▶ _Written problem_:
Can you replace every "Where should I click to" in these records with "Where do I click to" and give them again with nothing else changed?

Dataset items
·····

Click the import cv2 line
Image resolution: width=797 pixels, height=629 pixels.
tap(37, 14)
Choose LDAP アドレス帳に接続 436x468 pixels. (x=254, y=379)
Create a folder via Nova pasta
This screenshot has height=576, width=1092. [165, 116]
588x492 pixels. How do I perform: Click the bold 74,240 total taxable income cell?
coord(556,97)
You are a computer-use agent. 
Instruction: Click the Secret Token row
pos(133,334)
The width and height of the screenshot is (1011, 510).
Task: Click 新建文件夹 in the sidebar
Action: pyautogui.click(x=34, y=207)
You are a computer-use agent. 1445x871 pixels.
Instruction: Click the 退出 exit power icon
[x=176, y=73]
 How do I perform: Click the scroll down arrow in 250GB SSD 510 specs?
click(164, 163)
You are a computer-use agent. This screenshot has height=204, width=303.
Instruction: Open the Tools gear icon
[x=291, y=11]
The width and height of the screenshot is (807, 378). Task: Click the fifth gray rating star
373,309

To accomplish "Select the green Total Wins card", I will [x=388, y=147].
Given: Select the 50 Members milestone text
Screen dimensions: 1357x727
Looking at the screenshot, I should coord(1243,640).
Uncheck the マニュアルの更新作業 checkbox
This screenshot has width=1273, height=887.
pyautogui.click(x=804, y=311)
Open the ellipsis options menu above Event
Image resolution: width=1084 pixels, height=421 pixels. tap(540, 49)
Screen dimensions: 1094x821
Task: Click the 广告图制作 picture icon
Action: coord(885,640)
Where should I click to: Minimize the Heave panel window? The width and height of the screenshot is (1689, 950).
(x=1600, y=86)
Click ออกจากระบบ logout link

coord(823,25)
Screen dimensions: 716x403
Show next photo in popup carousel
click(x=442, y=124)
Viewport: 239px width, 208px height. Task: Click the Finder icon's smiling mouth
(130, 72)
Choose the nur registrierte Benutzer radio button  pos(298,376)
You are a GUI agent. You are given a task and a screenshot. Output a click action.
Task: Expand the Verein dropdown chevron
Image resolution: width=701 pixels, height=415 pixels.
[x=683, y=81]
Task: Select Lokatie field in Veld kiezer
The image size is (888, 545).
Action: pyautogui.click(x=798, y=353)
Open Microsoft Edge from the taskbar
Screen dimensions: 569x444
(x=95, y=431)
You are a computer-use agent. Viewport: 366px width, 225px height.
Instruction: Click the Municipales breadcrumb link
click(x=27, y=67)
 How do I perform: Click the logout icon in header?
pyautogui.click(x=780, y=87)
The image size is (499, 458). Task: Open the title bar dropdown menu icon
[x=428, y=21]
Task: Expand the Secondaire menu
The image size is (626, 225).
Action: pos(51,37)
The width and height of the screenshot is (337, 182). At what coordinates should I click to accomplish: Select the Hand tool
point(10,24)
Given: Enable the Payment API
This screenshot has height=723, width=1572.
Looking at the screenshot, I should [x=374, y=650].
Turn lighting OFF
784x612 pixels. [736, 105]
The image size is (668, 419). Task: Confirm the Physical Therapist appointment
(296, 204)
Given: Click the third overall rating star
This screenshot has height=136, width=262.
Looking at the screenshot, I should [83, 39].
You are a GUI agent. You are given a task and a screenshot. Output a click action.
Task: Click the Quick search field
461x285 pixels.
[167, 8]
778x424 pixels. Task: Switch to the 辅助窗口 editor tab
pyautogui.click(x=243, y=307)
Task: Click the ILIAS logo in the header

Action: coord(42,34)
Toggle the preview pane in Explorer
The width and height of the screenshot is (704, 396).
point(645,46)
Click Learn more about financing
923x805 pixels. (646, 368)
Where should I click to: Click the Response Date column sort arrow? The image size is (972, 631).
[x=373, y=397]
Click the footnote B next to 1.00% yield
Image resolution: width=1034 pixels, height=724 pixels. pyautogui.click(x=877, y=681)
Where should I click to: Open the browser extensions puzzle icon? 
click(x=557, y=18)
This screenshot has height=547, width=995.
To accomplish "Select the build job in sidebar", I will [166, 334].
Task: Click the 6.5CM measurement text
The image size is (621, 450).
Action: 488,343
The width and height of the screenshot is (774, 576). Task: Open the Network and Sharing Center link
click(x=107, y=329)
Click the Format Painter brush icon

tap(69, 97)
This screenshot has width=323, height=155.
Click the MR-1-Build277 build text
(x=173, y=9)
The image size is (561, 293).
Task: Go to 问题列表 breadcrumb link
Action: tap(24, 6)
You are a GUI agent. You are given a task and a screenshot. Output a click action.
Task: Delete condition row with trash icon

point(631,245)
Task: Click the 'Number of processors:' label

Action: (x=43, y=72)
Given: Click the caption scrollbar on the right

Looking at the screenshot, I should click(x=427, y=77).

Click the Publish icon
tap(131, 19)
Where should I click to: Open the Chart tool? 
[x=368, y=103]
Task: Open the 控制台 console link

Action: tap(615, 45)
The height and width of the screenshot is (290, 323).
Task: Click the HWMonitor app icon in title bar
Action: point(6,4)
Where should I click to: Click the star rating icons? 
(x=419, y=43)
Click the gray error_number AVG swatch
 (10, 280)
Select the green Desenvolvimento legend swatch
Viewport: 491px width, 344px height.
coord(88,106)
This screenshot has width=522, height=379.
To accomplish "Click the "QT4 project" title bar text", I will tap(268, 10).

·····

▶ _Answer for the task_:
Click the import cv2 line
Image resolution: width=797 pixels, height=629 pixels.
tap(37, 14)
Choose LDAP アドレス帳に接続 436x468 pixels. (x=254, y=379)
Create a folder via Nova pasta
This screenshot has height=576, width=1092. [165, 116]
588x492 pixels. How do I perform: Click the bold 74,240 total taxable income cell?
coord(556,97)
You are a computer-use agent. 
Instruction: Click the Secret Token row
pos(133,334)
The width and height of the screenshot is (1011, 510).
Task: Click 新建文件夹 in the sidebar
Action: pyautogui.click(x=34, y=207)
You are a computer-use agent. 1445x871 pixels.
Instruction: Click the 退出 exit power icon
[x=176, y=73]
 How do I perform: Click the scroll down arrow in 250GB SSD 510 specs?
click(164, 163)
You are a computer-use agent. This screenshot has height=204, width=303.
Instruction: Open the Tools gear icon
[x=291, y=11]
The width and height of the screenshot is (807, 378). Task: Click the fifth gray rating star
373,309

To accomplish "Select the green Total Wins card", I will [x=388, y=147].
Given: Select the 50 Members milestone text
Screen dimensions: 1357x727
Looking at the screenshot, I should coord(1243,640).
Uncheck the マニュアルの更新作業 checkbox
This screenshot has width=1273, height=887.
pyautogui.click(x=804, y=311)
Open the ellipsis options menu above Event
Image resolution: width=1084 pixels, height=421 pixels. tap(540, 49)
Screen dimensions: 1094x821
Task: Click the 广告图制作 picture icon
Action: coord(885,640)
Where do I click to: Minimize the Heave panel window? The width and height of the screenshot is (1689, 950).
(x=1600, y=86)
Click ออกจากระบบ logout link

coord(823,25)
Screen dimensions: 716x403
Show next photo in popup carousel
click(x=442, y=124)
Viewport: 239px width, 208px height. Task: Click the Finder icon's smiling mouth
(130, 72)
Choose the nur registrierte Benutzer radio button  pos(298,376)
You are a GUI agent. You are given a task and a screenshot. Output a click action.
Task: Expand the Verein dropdown chevron
Image resolution: width=701 pixels, height=415 pixels.
[x=683, y=81]
Task: Select Lokatie field in Veld kiezer
The image size is (888, 545).
Action: pyautogui.click(x=798, y=353)
Open Microsoft Edge from the taskbar
Screen dimensions: 569x444
(x=95, y=431)
You are a computer-use agent. Viewport: 366px width, 225px height.
Instruction: Click the Municipales breadcrumb link
click(x=27, y=67)
 How do I perform: Click the logout icon in header?
pyautogui.click(x=780, y=87)
The image size is (499, 458). Task: Open the title bar dropdown menu icon
[x=428, y=21]
Task: Expand the Secondaire menu
The image size is (626, 225).
Action: pos(51,37)
The width and height of the screenshot is (337, 182). At what coordinates should I click to accomplish: Select the Hand tool
point(10,24)
Given: Enable the Payment API
This screenshot has height=723, width=1572.
Looking at the screenshot, I should [x=374, y=650].
Turn lighting OFF
784x612 pixels. [736, 105]
The image size is (668, 419). Task: Confirm the Physical Therapist appointment
(296, 204)
Given: Click the third overall rating star
This screenshot has height=136, width=262.
Looking at the screenshot, I should [83, 39].
You are a GUI agent. You are given a task and a screenshot. Output a click action.
Task: Click the Quick search field
461x285 pixels.
[167, 8]
778x424 pixels. Task: Switch to the 辅助窗口 editor tab
pyautogui.click(x=243, y=307)
Task: Click the ILIAS logo in the header

Action: coord(42,34)
Toggle the preview pane in Explorer
The width and height of the screenshot is (704, 396).
point(645,46)
Click Learn more about financing
923x805 pixels. (646, 368)
Where do I click to: Click the Response Date column sort arrow? The image size is (972, 631).
[x=373, y=397]
Click the footnote B next to 1.00% yield
Image resolution: width=1034 pixels, height=724 pixels. pyautogui.click(x=877, y=681)
Where do I click to: Open the browser extensions puzzle icon? 
click(x=557, y=18)
This screenshot has height=547, width=995.
To accomplish "Select the build job in sidebar", I will [166, 334].
Task: Click the 6.5CM measurement text
The image size is (621, 450).
Action: 488,343
The width and height of the screenshot is (774, 576). Task: Open the Network and Sharing Center link
click(x=107, y=329)
Click the Format Painter brush icon

tap(69, 97)
This screenshot has width=323, height=155.
Click the MR-1-Build277 build text
(x=173, y=9)
The image size is (561, 293).
Task: Go to 问题列表 breadcrumb link
Action: tap(24, 6)
You are a GUI agent. You are given a task and a screenshot. Output a click action.
Task: Delete condition row with trash icon

point(631,245)
Task: Click the 'Number of processors:' label

Action: (x=43, y=72)
Given: Click the caption scrollbar on the right

Looking at the screenshot, I should click(x=427, y=77).

Click the Publish icon
tap(131, 19)
Where do I click to: Open the Chart tool? 
[x=368, y=103]
Task: Open the 控制台 console link

Action: tap(615, 45)
The height and width of the screenshot is (290, 323).
Task: Click the HWMonitor app icon in title bar
Action: point(6,4)
Where do I click to: Click the star rating icons? 
(x=419, y=43)
Click the gray error_number AVG swatch
 (10, 280)
Select the green Desenvolvimento legend swatch
Viewport: 491px width, 344px height.
coord(88,106)
This screenshot has width=522, height=379.
To accomplish "Click the "QT4 project" title bar text", I will tap(268, 10).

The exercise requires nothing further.